Dois meses depois da derrota do governador gaúcho Eduardo Leite nas prévias tucanas pelo governador paulista João Doria, o senador pelo PSDB do Ceará passou a advogar a reunião da terceira via sob a candidatura de Simone Tebet. Nanico por nanico, a senadora é a única sem rejeição. Há, porém, uma série de obstáculos a isso. Pra ficar apenas em um, falta-lhe apoio até de seu partido, o MDB.
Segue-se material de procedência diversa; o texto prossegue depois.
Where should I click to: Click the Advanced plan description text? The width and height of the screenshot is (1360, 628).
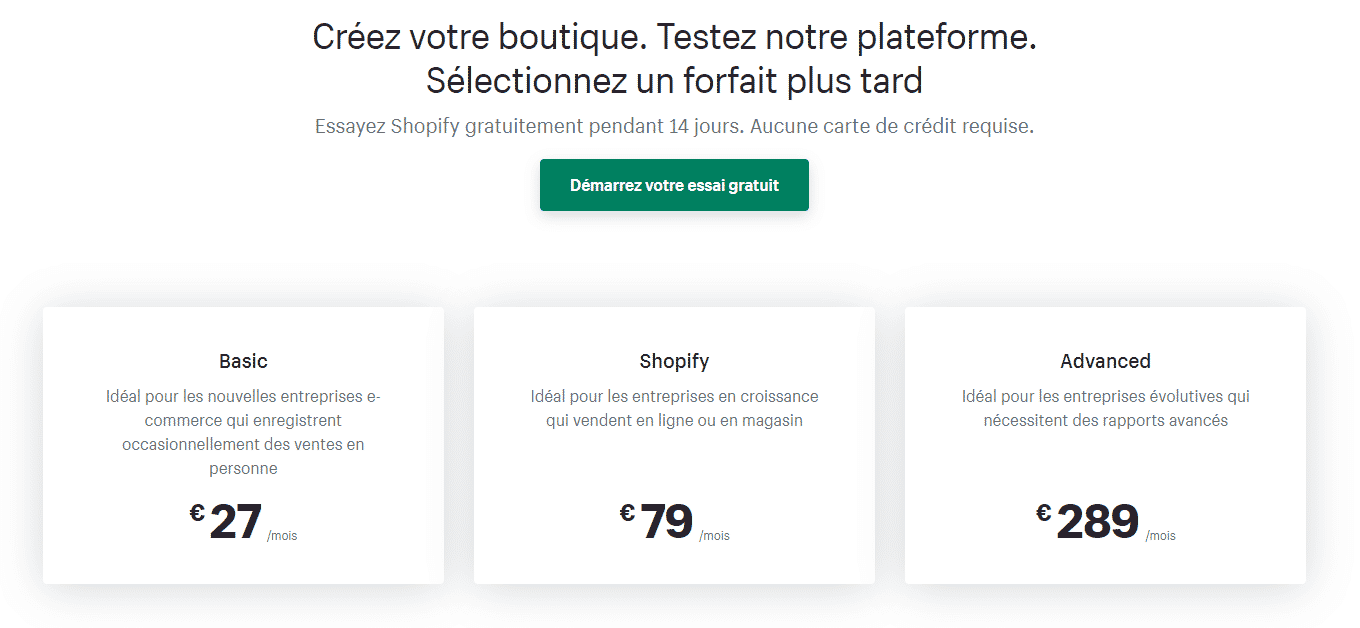point(1105,408)
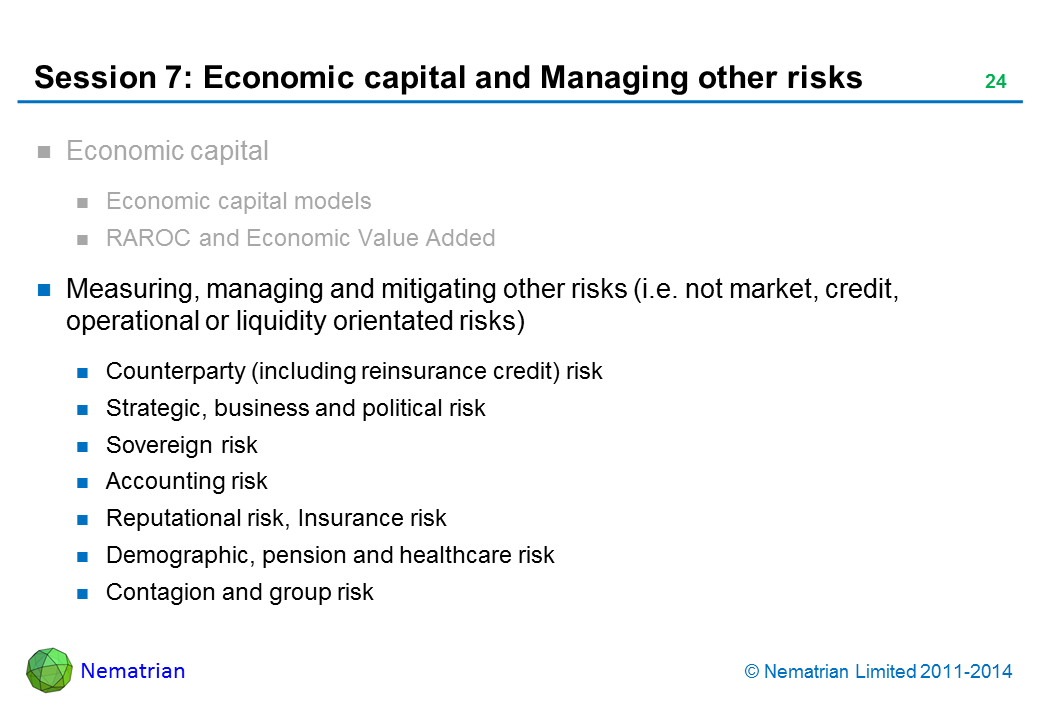Select the greyed Economic capital heading

(x=167, y=151)
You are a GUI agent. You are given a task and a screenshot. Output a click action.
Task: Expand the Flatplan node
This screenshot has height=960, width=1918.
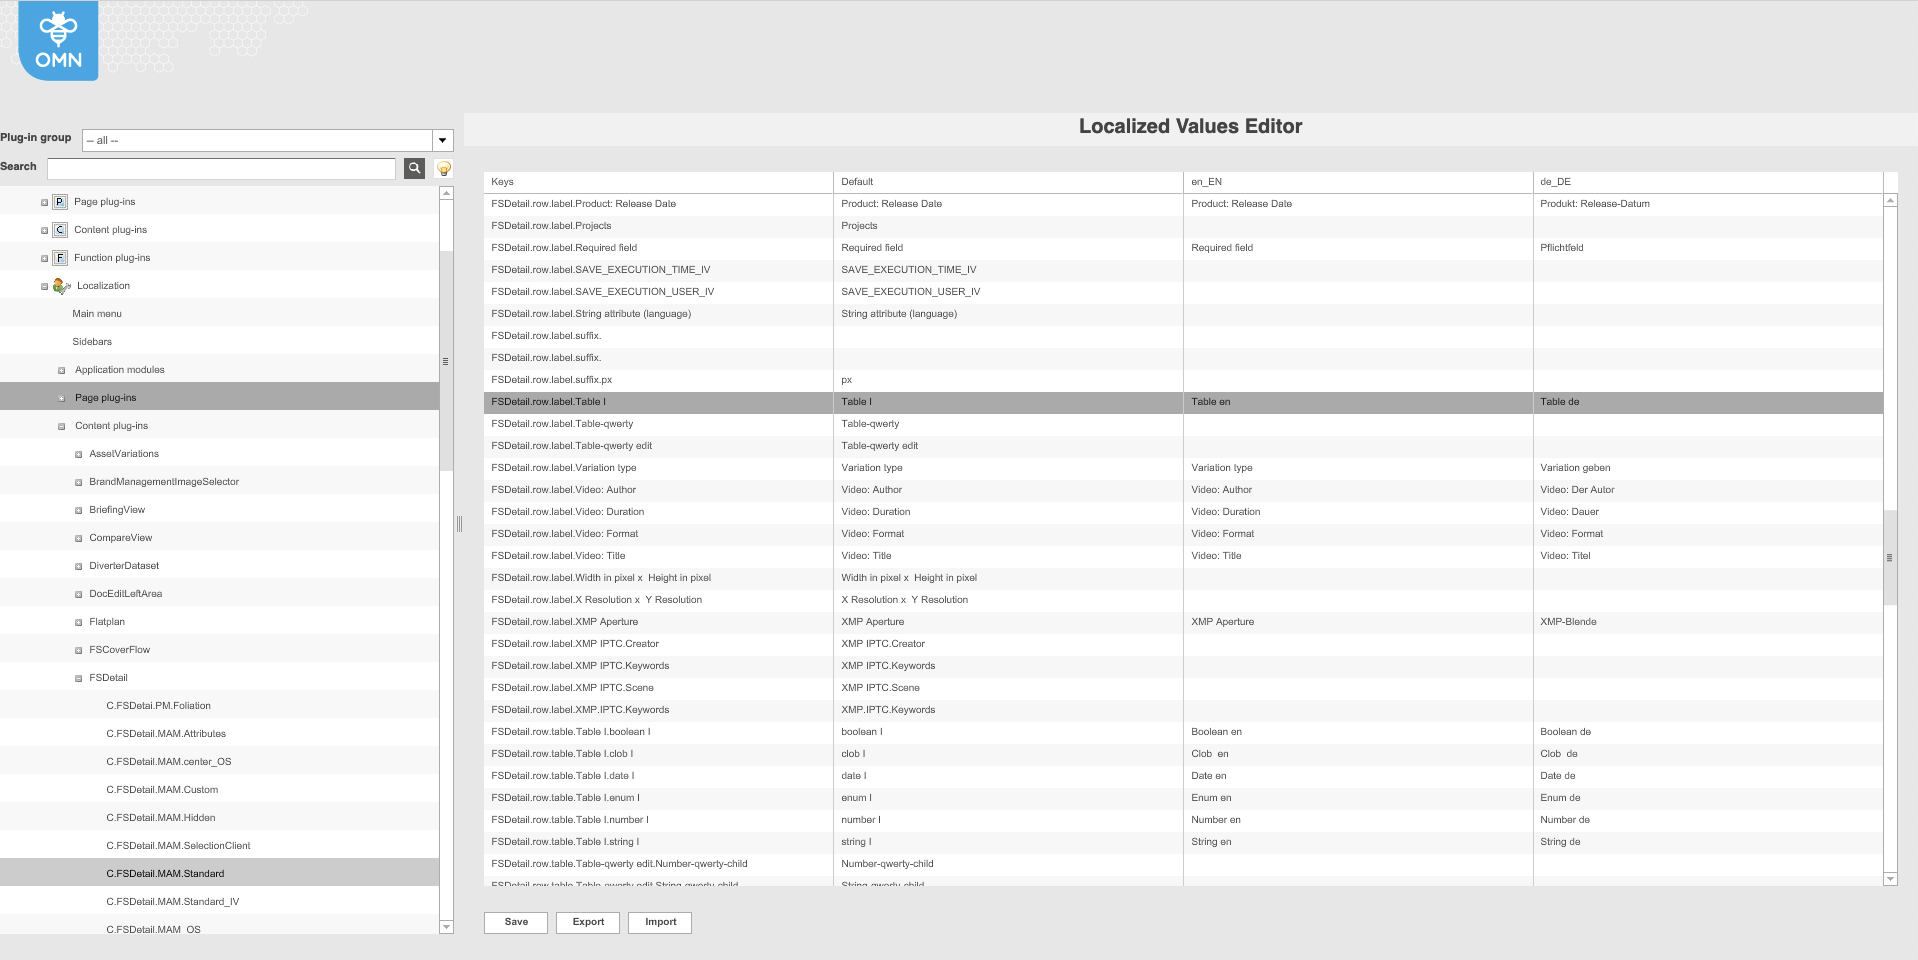pyautogui.click(x=77, y=621)
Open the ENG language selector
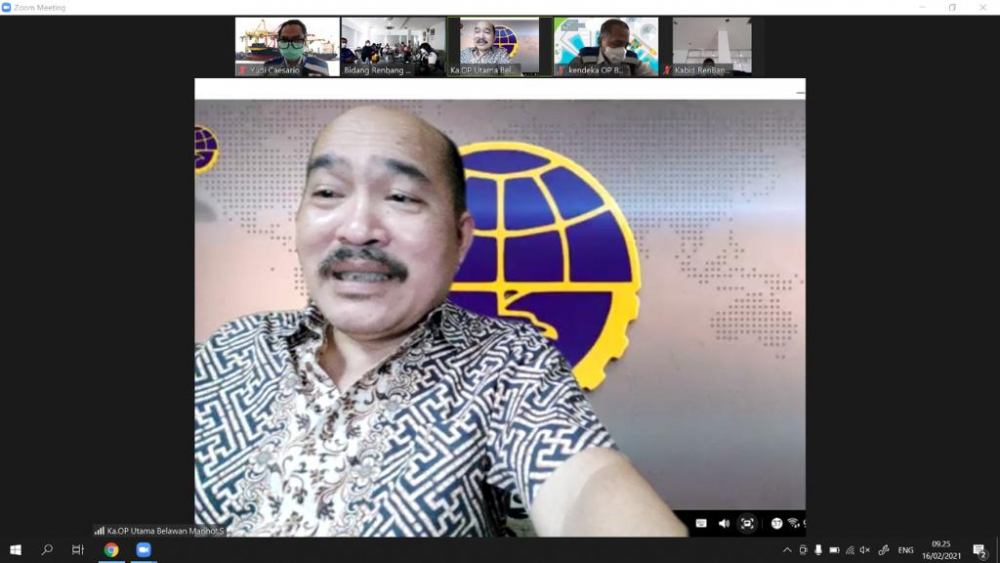Image resolution: width=1000 pixels, height=563 pixels. coord(906,550)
Se Jereissati foi um dos primeiros que Lula procurou fora de seu partido quando decidiu se lançar é pela capacidade de o senador pensar fora de seu quadrado. A propositura de uma reunião da terceira via sob Simone Tebet não deriva de ingenuidade mas de uma tentativa de salvar o centro político no qual o senador sempre militou e que hoje vê abocanhado por Lula. Até a adesão de Alckmin se deu sem quaisquer discussões programáticas, como uma última pá de cal no PSDB.
A decisão de não disputar mais mandatos tirou os freios do senador: “Lula está se aproveitando da burrice das outras alternativas”. Difícil imaginar o que um acréscimo de massa cinzenta seria capaz de fazer contra o favoritismo lulista. Certamente, porém, a existência de uma terceira via mais robusta seria benéfica até para o PT.
Em entrevista ontem Lula disse que não remontaria seus governos e buscaria “gente nova”. Busca, provavelmente, anular a reação negativa ao artigo do ex-ministro Guido Mantega na “Folha de S.Paulo”.
A maior parte dos petistas que circula em torno de Lula, porém, ainda aponta o dedo para o ex-presidente quando convidados a detalhar os planos do partido. Sobre, por exemplo, como aumentar a base monetária sob um BC independente. Ou ainda como fechar o buraco fiscal e recuperar as políticas públicas.
Dificilmente Lula seria capaz de manter sob sua cartola a poção mágica do PT se houvesse uma terceira via com retaguarda para o embate programático. É assim que o antibolsonarismo lulista inicia o ano eleitoral com uma larga avenida para superar o que o presidente fez do antipetismo em 2018.